A University of the West Indies campus principal has described US President Donald Trump’s proposed tariff policy as “reckless”, “deeply flawed”, and “economically damaging”.
Professor Justin Robinson, principal of the University of the West Indies’ Five Islands Campus, said the Trump administration’s formula for calculating the tariffs is based on an uninformed approach to rectifying trade imbalances.
“This tariff strategy conflates trade deficits with trade unfairness—an error long discredited in serious economic circles. Not every trade imbalance is a result of malice or manipulation. Sometimes, US goods are simply too expensive or irrelevant for consumers in developing countries,” Robinson said in a statement he sent to Barbados TODAY.
“As economic historian Adam Tooze rightly points out, ‘this is not serious trade policy or grand strategy . . . it’s a grotesque parody.’ The implications are far-reaching and costly.”
Professor Robinson said that the formula behind the tariffs is simple but deeply flawed. With this formula, the US will calculate tariffs based on each country’s 2024 trade-in-goods deficit with the US, then divide that figure by the country’s total imports to produce a so-called “deficit ratio.” This number is then halved to determine the tariff rate. Under this model, he explained, China faces a 34 per cent tariff, Cambodia 49 per cent, and Lesotho—an already struggling developing nation—a staggering 50 per cent.

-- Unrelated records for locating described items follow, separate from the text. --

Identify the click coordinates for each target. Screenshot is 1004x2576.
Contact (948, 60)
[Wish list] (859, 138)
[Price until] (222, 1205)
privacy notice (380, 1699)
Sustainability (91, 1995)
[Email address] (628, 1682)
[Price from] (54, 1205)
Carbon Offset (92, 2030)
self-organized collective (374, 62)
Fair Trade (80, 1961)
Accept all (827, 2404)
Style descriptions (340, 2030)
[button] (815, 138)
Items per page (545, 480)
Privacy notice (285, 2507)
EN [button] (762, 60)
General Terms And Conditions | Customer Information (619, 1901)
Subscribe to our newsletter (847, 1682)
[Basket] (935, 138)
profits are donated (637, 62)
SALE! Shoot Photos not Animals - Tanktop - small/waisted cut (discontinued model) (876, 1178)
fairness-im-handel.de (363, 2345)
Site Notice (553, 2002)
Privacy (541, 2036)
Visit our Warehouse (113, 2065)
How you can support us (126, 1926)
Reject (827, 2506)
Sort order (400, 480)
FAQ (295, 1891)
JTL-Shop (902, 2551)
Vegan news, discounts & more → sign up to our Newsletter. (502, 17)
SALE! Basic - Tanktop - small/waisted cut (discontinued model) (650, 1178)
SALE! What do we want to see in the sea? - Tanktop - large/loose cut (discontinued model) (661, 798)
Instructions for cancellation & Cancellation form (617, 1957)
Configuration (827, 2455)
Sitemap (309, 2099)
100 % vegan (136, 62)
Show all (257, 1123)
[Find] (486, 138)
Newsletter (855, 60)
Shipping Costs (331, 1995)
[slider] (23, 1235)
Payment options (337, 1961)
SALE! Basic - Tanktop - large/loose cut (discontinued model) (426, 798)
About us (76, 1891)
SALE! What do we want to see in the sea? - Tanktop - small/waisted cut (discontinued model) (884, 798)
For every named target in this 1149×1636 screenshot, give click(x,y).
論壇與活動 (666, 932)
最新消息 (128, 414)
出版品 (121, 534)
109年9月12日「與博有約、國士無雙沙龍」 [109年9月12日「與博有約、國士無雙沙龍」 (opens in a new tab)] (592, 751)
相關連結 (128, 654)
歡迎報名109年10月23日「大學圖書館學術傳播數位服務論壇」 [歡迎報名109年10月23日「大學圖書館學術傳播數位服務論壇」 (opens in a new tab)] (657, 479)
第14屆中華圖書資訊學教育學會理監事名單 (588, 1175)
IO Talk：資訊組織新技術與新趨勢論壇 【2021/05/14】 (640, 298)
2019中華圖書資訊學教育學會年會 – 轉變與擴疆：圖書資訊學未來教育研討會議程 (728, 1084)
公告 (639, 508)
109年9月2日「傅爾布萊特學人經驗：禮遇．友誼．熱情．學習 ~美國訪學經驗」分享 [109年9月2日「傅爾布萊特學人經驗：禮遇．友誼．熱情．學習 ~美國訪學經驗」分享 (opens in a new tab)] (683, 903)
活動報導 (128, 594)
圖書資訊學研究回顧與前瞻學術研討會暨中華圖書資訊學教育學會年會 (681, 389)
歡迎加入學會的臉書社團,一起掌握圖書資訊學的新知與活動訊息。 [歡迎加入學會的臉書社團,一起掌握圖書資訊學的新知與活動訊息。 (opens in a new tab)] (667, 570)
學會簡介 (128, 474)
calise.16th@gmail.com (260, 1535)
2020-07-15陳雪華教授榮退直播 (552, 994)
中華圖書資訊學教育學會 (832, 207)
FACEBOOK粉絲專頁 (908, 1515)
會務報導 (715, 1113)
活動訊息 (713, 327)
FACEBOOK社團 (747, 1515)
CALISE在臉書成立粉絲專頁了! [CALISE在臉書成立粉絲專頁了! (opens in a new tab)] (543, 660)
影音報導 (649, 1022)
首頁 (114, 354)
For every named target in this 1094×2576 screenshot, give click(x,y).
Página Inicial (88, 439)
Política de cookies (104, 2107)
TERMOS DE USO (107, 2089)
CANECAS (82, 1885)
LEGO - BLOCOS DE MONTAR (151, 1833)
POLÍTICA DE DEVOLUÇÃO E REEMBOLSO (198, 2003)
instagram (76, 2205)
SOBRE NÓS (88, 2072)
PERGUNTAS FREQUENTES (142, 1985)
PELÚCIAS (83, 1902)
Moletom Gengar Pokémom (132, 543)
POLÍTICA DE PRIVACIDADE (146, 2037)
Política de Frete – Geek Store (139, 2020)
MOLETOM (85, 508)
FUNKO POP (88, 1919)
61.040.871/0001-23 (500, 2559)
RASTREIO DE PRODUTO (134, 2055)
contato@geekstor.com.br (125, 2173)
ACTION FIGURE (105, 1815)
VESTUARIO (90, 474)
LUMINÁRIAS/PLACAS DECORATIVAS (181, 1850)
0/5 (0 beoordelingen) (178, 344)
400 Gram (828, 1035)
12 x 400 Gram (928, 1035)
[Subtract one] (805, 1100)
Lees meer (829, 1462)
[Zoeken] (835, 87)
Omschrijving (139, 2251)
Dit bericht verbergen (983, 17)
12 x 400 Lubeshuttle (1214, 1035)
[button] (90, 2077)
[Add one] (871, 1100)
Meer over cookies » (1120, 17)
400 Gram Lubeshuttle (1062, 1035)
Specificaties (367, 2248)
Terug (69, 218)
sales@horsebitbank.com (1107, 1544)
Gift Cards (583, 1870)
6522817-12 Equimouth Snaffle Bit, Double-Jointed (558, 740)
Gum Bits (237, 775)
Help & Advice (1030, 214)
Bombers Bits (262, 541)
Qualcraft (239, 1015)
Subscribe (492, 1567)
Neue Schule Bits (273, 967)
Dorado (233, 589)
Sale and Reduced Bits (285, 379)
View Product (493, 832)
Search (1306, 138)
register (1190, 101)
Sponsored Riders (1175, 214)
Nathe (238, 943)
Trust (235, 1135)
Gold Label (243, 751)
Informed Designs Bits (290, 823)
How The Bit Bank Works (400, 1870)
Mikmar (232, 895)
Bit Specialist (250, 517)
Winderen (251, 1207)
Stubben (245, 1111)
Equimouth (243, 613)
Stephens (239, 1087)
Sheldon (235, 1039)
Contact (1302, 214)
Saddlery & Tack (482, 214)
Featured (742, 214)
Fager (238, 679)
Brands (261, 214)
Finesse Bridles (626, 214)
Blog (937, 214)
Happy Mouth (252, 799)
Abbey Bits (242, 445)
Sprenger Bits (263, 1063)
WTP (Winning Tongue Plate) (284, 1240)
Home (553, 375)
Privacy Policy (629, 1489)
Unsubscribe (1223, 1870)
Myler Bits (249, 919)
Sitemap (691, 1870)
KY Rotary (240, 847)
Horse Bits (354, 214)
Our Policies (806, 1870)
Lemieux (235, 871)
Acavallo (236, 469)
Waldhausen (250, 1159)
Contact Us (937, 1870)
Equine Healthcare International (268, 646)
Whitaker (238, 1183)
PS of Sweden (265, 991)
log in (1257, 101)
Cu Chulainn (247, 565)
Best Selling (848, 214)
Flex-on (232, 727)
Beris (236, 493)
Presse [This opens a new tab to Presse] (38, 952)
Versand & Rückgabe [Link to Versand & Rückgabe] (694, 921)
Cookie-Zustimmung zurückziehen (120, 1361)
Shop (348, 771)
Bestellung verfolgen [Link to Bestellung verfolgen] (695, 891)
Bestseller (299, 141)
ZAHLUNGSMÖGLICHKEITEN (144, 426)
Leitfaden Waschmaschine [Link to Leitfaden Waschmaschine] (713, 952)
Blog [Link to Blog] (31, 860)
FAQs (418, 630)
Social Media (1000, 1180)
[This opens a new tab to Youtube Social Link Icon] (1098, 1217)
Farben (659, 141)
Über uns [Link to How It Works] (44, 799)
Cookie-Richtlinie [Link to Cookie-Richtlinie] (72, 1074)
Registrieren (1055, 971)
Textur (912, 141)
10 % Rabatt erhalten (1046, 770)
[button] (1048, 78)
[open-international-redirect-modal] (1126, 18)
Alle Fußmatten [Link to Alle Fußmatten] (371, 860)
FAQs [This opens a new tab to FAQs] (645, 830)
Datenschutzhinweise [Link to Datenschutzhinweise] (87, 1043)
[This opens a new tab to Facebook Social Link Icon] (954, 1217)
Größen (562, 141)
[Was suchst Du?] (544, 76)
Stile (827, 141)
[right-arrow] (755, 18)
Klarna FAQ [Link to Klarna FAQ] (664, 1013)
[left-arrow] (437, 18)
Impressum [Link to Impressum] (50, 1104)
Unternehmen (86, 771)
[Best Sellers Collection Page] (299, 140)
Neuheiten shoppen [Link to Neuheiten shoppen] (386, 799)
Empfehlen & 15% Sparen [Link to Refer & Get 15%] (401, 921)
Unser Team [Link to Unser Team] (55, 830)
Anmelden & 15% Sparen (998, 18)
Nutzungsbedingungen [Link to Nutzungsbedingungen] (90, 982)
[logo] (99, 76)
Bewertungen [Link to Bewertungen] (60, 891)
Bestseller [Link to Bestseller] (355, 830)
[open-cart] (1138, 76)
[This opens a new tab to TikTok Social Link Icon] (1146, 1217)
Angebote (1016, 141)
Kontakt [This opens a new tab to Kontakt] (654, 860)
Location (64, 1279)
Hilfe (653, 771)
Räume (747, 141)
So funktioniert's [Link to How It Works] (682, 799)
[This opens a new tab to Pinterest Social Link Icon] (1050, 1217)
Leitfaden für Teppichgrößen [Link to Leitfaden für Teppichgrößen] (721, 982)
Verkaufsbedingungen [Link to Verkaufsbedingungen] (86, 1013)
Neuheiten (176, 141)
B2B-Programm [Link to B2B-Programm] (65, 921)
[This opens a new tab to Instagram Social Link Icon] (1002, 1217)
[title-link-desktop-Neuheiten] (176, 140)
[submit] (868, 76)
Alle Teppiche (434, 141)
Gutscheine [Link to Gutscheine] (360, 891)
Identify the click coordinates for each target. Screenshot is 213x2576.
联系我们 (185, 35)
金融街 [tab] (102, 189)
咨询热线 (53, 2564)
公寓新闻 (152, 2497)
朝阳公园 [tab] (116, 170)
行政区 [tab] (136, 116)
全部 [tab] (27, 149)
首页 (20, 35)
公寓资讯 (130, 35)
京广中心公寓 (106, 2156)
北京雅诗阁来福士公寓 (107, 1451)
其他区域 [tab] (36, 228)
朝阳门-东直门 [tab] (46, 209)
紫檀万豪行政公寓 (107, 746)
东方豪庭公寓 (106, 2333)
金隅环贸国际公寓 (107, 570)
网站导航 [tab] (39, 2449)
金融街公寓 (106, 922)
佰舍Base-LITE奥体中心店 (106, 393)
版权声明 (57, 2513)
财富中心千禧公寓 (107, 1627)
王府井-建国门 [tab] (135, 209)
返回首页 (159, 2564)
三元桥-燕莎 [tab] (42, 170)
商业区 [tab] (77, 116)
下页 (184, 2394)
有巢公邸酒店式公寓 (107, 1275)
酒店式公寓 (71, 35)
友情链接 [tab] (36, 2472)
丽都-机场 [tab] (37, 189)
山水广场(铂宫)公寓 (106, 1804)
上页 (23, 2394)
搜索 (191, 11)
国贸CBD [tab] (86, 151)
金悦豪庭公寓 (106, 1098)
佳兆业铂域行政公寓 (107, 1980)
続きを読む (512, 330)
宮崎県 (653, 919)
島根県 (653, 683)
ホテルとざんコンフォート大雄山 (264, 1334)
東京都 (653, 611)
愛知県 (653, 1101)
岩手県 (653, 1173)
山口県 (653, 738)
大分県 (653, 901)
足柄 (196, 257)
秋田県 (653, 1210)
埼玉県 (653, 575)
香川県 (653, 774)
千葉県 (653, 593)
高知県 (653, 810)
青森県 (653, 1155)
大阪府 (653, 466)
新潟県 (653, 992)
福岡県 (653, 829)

“It is a blunt instrument wielded without regard for nuance, trade history, or economic development goals,” Robinson stressed.
These tariffs will likely drive up the cost of consumer goods, since they effectively act as a tax on imports, he said. “Domestic producers, no longer facing foreign competition, will mark up prices as well. Consumers, especially lower-income households, will feel the pinch in every shopping aisle.”
However, Robinson said, he doubts they will produce the effect Trump hopes for, that is, a significant resurgence in US-based manufacturing.
“The idea that a 30–50 per cent tariff will make US-based production viable for low-margin, labour-intensive goods like textiles ignores both economic fundamentals and workforce realities. Factories can’t be magicked into existence. Skilled labour isn’t built overnight. Capital investment won’t flood in unless there’s long-term policy stability. And for some goods— like electricity imports from Canada or aluminium dependent on Quebec’s hydropower—substitution simply isn’t an option.”
Robinson said the tariffs may well lead to the creation of numerous trade vacuums around the world, as countries and businesses rush to do all in their power to protect and grow their economies in the face of the disruptions.
“Countries with lower tariffs, like the Philippines at 17 per cent, will absorb industries fleeing higher-tariff nations like Bangladesh and Vietnam. This creates a race to the bottom for labour standards. Companies will resort to complex workarounds—rerouting goods through third countries like the UK to exploit lower tariffs, manipulating transfer pricing, and setting up shell entities. Like sanctions, tariffs always invite creative evasion, adding bureaucratic and financial costs.
“As the US erects barriers, others will build bridges. A potential China–Japan–Korea economic zone is just one example. Trump’s tariffs could isolate the US from the very networks shaping 21st-century trade,” Robinson said.